The Implications of the EU’s Digital Services Act on Digital Companies

The Implications of the EU’s Digital Services Act on Digital Companies

The European Union’s Digital Services Act (DSA) is a groundbreaking legislation that demands digital companies to take responsibility for illegal and problematic content on their platforms. With the aim of protecting users and ensuring a safer online environment, the DSA imposes strict regulations on digital giants. While the law initially applied to very large platforms, it will now encompass all companies starting from Saturday, albeit with partial exemptions for smaller firms.

Obligations for Platforms

Under the DSA, all platforms are required to swiftly remove illegal content or make it inaccessible as soon as they become aware of its presence. Additionally, platforms must promptly notify the authorities when they suspect a criminal offense that threatens people’s lives or safety. These platforms are also obligated to publish an annual report that details their actions taken on content moderation, including the response time after the notification of illegal content. Furthermore, they should report on the decisions made in disputes with users.

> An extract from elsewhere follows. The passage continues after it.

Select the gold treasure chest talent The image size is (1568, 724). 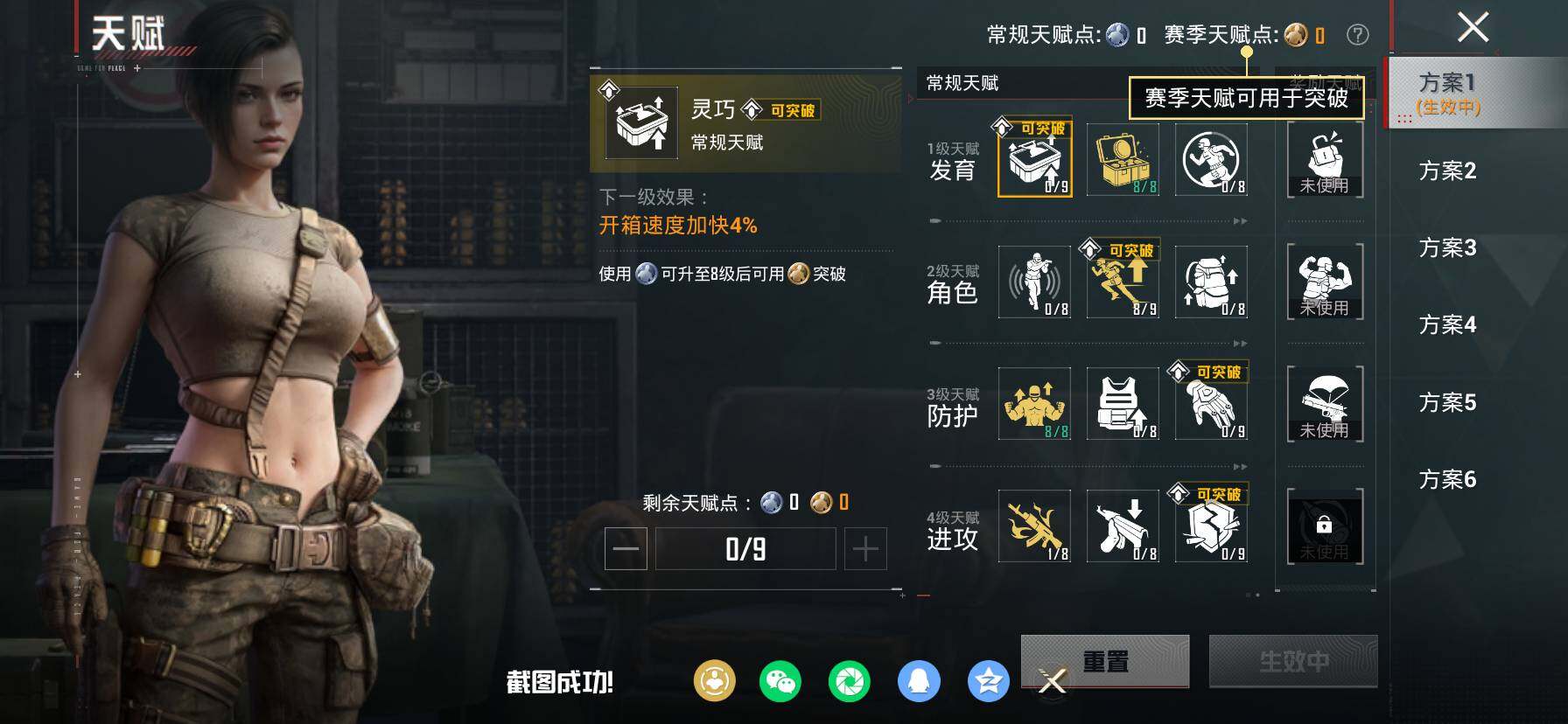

The DSA introduces measures to combat the sharing of illegal content, such as hate speech or fake advertisements, by suspending users who engage in such activities. Moreover, online shopping sites are required to verify the identities of their users and block repeat fraudsters. The legislation also imposes stricter rules on targeted advertising, banning such ads for children aged 17 and under. To protect user privacy, the EU prohibits targeted advertising based on sensitive data, including ethnicity, religion, or sexual orientation.

Not all companies are subjected to the DSA’s more onerous obligations. Small companies, defined as those with fewer than 50 staff members and a turnover of less than 10 million euros, are exempt from certain requirements. This provision aims to alleviate the regulatory burden on smaller businesses while ensuring that larger platforms take more robust measures to combat illegal content and protect user rights.

Challenges Faced by Tech Giants

The EU has identified 22 “very large” platforms, including industry giants such as Apple, Amazon, Facebook, Google, and Microsoft, as well as popular social media platforms like Instagram, Snapchat, and TikTok. Clothing retailer Zalando and three major adult websites are also included on this list. Some of these platforms, such as Amazon and Zalando, have already launched legal challenges against their designations, while Meta and TikTok are disputing the enforcement fees. This highlights the contentious nature of the DSA’s regulations and the potential financial impact on the tech industry.

To ensure compliance with the DSA, large platforms are required to assess the risks associated with their services in relation to the spread of illegal content and privacy infringements. They must establish internal structures to mitigate these risks, including improved content moderation. Regulators are granted access to platform data to assess compliance, with this access also extended to approved researchers. Independent organizations will conduct annual audits, at the platforms’ expense, to verify compliance. Platforms are also required to appoint an independent internal supervisor to monitor adherence to the regulations.

The DSA aims to improve the handling of user complaints. Users will have the ability to lodge a complaint with their competent national authority if they believe a platform is violating the DSA. Online shopping sites may be held responsible for any damage caused by non-compliant or dangerous products purchased by users. Violations of the DSA can result in fines of up to six percent of a company’s global turnover. In cases of repeated non-compliance, the EU even has the power to ban offending platforms from operating within Europe.

The DSA assigns competent authorities in each of the EU’s 27 member states to investigate and sanction violations by smaller companies. These authorities are required to collaborate with each other and with the European Commission, the EU’s executive arm, to ensure effective enforcement of the regulations starting from February. While member states are responsible for enforcing the rules for digital platform providers within their jurisdiction, “very large” platforms will be supervised by the commission itself.

The EU’s Digital Services Act represents a significant step towards holding digital companies accountable for the content on their platforms. By imposing stricter regulations and obligations, the DSA aims to create a safer online space for users within the European Union. However, the implications of this legislation raise important considerations for both large and small digital companies. Balancing the need for user safety with the potential burden on businesses will be a ongoing challenge as the DSA is implemented and enforced.